Buchhandel
Die Neuerfindung des Buchladens

Ocelot in Berlin
Ocelot in Berlin | © Yves Sucksdorff

Fast schon tot geglaubt in Zeiten des blühenden Onlinehandels, erlebt der lokale Verkauf von Büchern in den Großstädten eine Renaissance. Zu Besuch in zwei Berliner „Buchladen-Start-ups“.

Stellen Sie sich vor, Sie sind risikobereit, haben unternehmerisches Talent und wollen mit einem Start-Up in Berlin Geld machen. Sie wissen, dass immer mehr Menschen im Internet einkaufen, und Sie beobachten den großen Erfolg von Onlinehändlern wie Amazon genau. Trotzdem haben Sie die Vision, einen Laden zu eröffnen. Für welches Produkt entscheiden Sie sich?

Nun stellen Sie sich bitte Folgendes vor: Sie sitzen an einem großen schwarzen Holztisch in einem Laden in der Brunnenstraße in Berlin Mitte. Vor Ihnen steht eine Tasse Cappuccino, rechts liegt ein Stapel Magazine. Das Licht ist warm, die Stimmung entspannt, vielleicht ein bisschen wie in einer edlen Hotelbar. Dies ist Ihr Laden, er läuft gut. Und was verkaufen Sie? Sie verkaufen Bücher!

So unwahrscheinlich es klingen mag: Diesen Buchladen gibt es wirklich.
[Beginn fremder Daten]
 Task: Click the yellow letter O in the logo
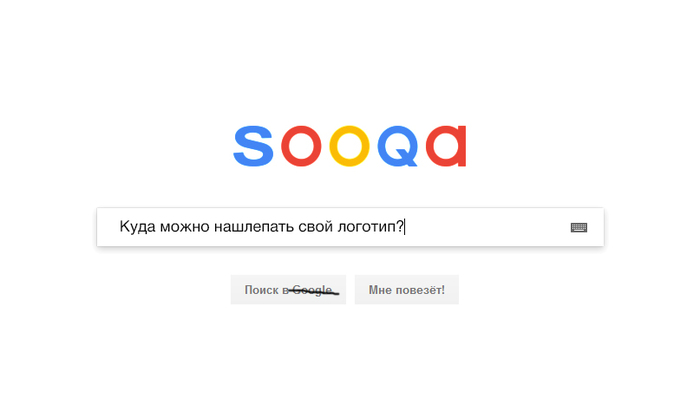[349, 146]
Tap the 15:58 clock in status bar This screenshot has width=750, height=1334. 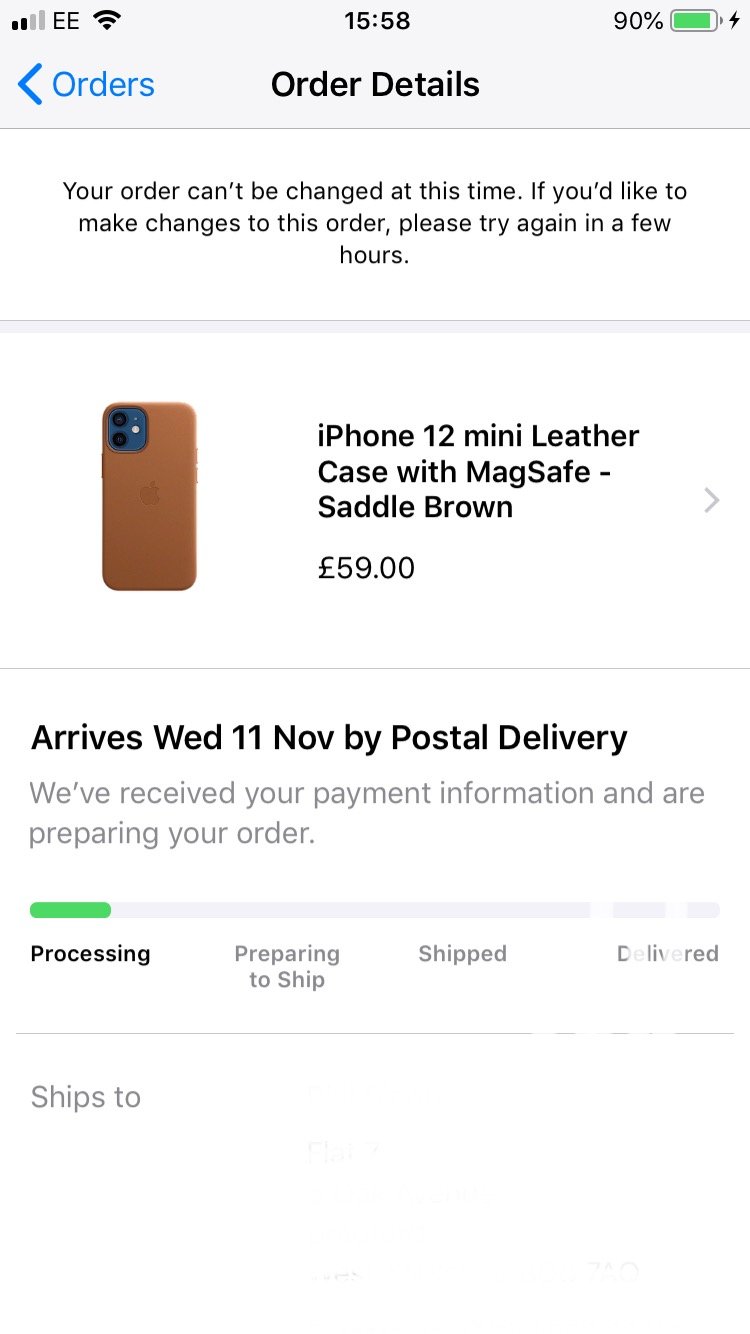click(376, 21)
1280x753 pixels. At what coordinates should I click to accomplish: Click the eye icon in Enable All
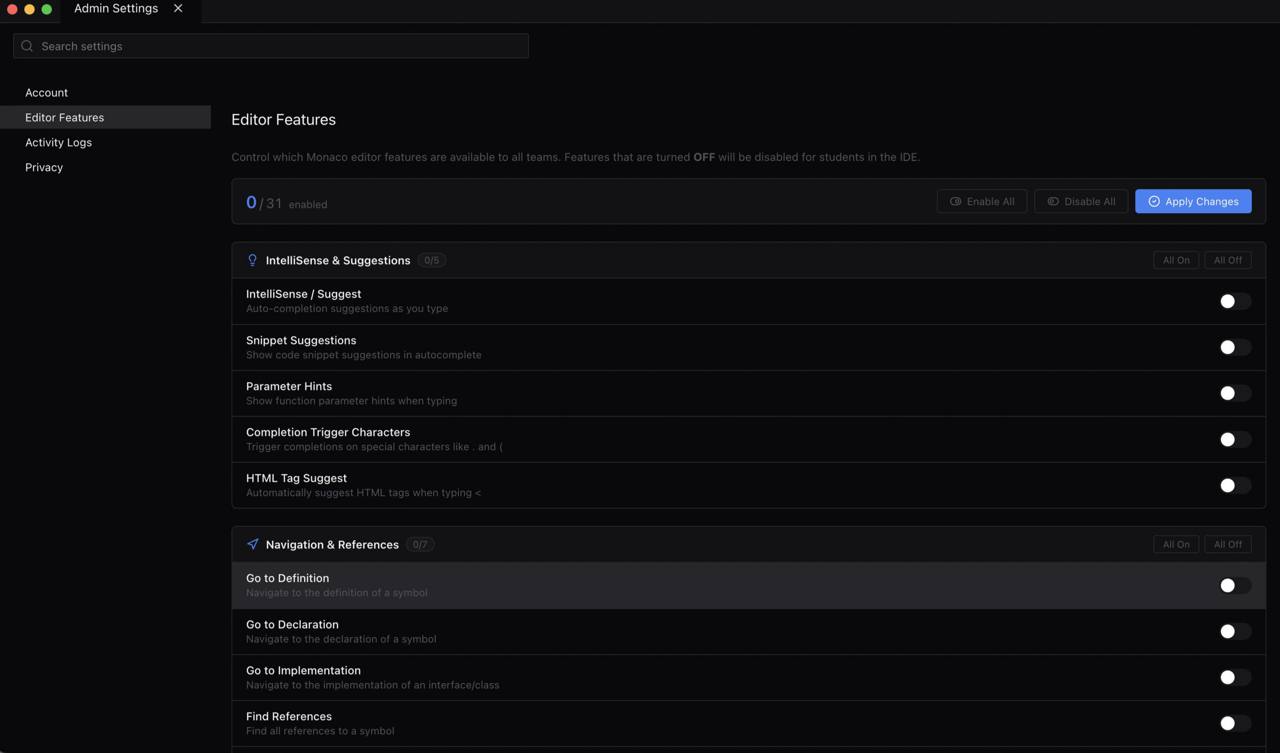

Er heißt Ocelot, ist 18 Monate alt und wird geleitet von einem 38-jährigen Unternehmer namens Frithjof Klepp, der auf die etwas skeptische Nachfrage des Autors antwortet: „Ich bin sehr zufrieden, wir wachsen stark, meine Idee scheint zu funktionieren.“

Der Buchladen als Marke

Doch wie kann eine Geschäftsidee heute noch funktionieren, die im Kern darauf basiert, in einem Laden Bücher zu verkaufen? Die Zahlen kleiner Buchhändler sind rückläufig, 57,8 Prozent am Gesamtumsatz erwirtschafteten sie im Jahr 2001. 48,3 Prozent waren es 2012 – über 15 Prozent weniger. Manche sagen, wie Weltbild-Chef Carel Halff gegenüber der Süddeutschen Zeitung, das Sterben hätte gerade erst angefangen. Der Gesamtmarkt, so Halff, werde noch einmal mindestens 50 Prozent der Flächen stilllegen und eine vergleichbare Zahl von Standorten. Gleichzeitig kaufen immer mehr Menschen Bücher online. Das Internetkaufhaus Amazon hält hierzulande geschätzte 20 Prozent des Buchmarktes – vor zehn Jahren waren es erst 4,5 Prozent.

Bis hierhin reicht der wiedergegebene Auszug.